**WORK REQUEST:**
Below are records to be reproduced exactly and in full.

Saved entries:
════════════════

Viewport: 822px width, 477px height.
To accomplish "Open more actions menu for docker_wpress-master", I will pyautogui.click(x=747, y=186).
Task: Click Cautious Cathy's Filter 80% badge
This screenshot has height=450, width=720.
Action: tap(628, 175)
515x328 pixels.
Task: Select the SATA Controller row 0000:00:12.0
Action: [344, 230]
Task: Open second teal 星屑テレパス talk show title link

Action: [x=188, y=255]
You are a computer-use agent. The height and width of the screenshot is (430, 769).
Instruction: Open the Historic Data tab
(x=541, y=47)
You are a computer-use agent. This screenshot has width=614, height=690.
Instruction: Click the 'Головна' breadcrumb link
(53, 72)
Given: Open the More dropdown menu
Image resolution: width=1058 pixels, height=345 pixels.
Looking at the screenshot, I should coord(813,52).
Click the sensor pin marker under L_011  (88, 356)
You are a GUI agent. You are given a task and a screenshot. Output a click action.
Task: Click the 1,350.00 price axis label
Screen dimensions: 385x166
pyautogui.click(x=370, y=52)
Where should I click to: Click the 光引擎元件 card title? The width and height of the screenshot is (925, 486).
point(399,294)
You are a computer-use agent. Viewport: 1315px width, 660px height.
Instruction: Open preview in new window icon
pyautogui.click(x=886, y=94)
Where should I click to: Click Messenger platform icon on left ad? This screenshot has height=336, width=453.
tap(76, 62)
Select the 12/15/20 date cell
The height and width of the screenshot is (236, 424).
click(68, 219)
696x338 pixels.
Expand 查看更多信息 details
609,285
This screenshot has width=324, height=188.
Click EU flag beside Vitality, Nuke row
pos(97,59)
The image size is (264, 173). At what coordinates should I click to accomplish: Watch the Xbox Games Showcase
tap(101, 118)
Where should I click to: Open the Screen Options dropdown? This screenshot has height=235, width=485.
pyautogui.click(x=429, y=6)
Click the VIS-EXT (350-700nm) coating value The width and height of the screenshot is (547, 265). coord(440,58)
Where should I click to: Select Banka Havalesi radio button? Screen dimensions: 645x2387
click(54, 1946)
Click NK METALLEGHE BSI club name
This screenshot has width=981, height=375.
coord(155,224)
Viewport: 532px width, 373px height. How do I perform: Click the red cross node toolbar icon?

════════════════

**RESPONSE TO THE EXERCISE:**
Viewport: 822px width, 477px height.
To accomplish "Open more actions menu for docker_wpress-master", I will pyautogui.click(x=747, y=186).
Task: Click Cautious Cathy's Filter 80% badge
This screenshot has height=450, width=720.
Action: tap(628, 175)
515x328 pixels.
Task: Select the SATA Controller row 0000:00:12.0
Action: [344, 230]
Task: Open second teal 星屑テレパス talk show title link

Action: [x=188, y=255]
You are a computer-use agent. The height and width of the screenshot is (430, 769).
Instruction: Open the Historic Data tab
(x=541, y=47)
You are a computer-use agent. This screenshot has width=614, height=690.
Instruction: Click the 'Головна' breadcrumb link
(53, 72)
Given: Open the More dropdown menu
Image resolution: width=1058 pixels, height=345 pixels.
Looking at the screenshot, I should coord(813,52).
Click the sensor pin marker under L_011  (88, 356)
You are a GUI agent. You are given a task and a screenshot. Output a click action.
Task: Click the 1,350.00 price axis label
Screen dimensions: 385x166
pyautogui.click(x=370, y=52)
Where should I click to: Click the 光引擎元件 card title? The width and height of the screenshot is (925, 486).
point(399,294)
You are a computer-use agent. Viewport: 1315px width, 660px height.
Instruction: Open preview in new window icon
pyautogui.click(x=886, y=94)
Where should I click to: Click Messenger platform icon on left ad? This screenshot has height=336, width=453.
tap(76, 62)
Select the 12/15/20 date cell
The height and width of the screenshot is (236, 424).
click(68, 219)
696x338 pixels.
Expand 查看更多信息 details
609,285
This screenshot has width=324, height=188.
Click EU flag beside Vitality, Nuke row
pos(97,59)
The image size is (264, 173). At what coordinates should I click to accomplish: Watch the Xbox Games Showcase
tap(101, 118)
Where should I click to: Open the Screen Options dropdown? This screenshot has height=235, width=485.
pyautogui.click(x=429, y=6)
Click the VIS-EXT (350-700nm) coating value The width and height of the screenshot is (547, 265). coord(440,58)
Where should I click to: Select Banka Havalesi radio button? Screen dimensions: 645x2387
click(54, 1946)
Click NK METALLEGHE BSI club name
This screenshot has width=981, height=375.
coord(155,224)
Viewport: 532px width, 373px height. How do I perform: Click the red cross node toolbar icon?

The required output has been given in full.